Graham Brigden
Graham Brigden

Reputation: 41

Use tr with arrays

I am trying to use the tr function specifying two arrays, as the to and from sets. the translation doesn't seem to be working, or i am not understanding it correctly. I am new to perl, so please let me know if i am doing something wrong

I load the arrays as (I know this part works):

open my $fh,'<',"${main_dir}/char_convert" or die "Cannot open allowed conversion file";
my @from_set;
my @to_set;
my @conversion;
while (my $lines = <$fh>) {
  @conversion = split(" ",$lines);
  push @from_set,$conversion[0];
  push @to_set,$conversion[1];
}

#The variable $line holds the data I want converted:
my $statement;
my $result;
$statement = "tr\@from_set\@to_set\$line;"; # Setup the tr command
$result = eval($statement); # perform the conversion
print "$line\n";

the result is the same as the data going in. No conversion appears to have taken place. What am I doing wrong?

An example part of the data is "PICAÑA". The line in the conversion file is "Ñ N" So I expect to get out "PICANA", but I get the original data

Thanks for looking

Upvotes: 3

Views: 280

Answers (4)

ikegami
ikegami

Reputation: 386396

I'm assuming you went with tr/// because it's faster than s///. If so, using eval each time you do a translation defies the purpose. The only way it's going to be faster if is you use eval once, but perform multiple transliterations.
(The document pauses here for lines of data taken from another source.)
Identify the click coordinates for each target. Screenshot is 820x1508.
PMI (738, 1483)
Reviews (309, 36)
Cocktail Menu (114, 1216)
In addition to making it possible to use the compiled tr/// multiple times, the following fixes the Perl syntax errors as well as the code injection bugs:

my $from_set = join '', @from_set;
my $to_set   = join '', @to_set;

my $tr = eval("sub { \$_[0] =~ tr/\Q$from_set\E/\Q$to_set\E/r }")
   or die($@);

my $output = $tr->($input);

If, on the other hand, you're only performing the transliteration once, then you're making your life more complicated and slowing down your program for nothing by using tr///. Use s/// instead.
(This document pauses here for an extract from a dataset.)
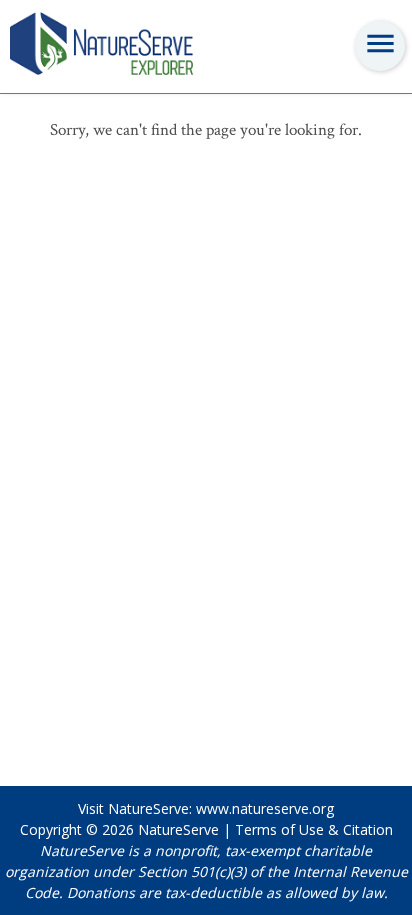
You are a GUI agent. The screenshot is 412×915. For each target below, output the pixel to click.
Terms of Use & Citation (314, 829)
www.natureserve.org (265, 808)
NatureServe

my %map; @map{@from_set} = @to_set;
my $from_set = join '', @from_set;
my $re = qr/([\Q$from_set\E])/;

my $output = $input =~ s/$re/$map{$1}/gr;

Upvotes: 5

vlumi
vlumi

Reputation: 1319

Your $statement is a bit off, as the normal form would be $line =~ tr/a/b/, right? So should be like this:

my $statement = "\$line =~ tr/\Q@from_set\E/\Q@to_set\E/;"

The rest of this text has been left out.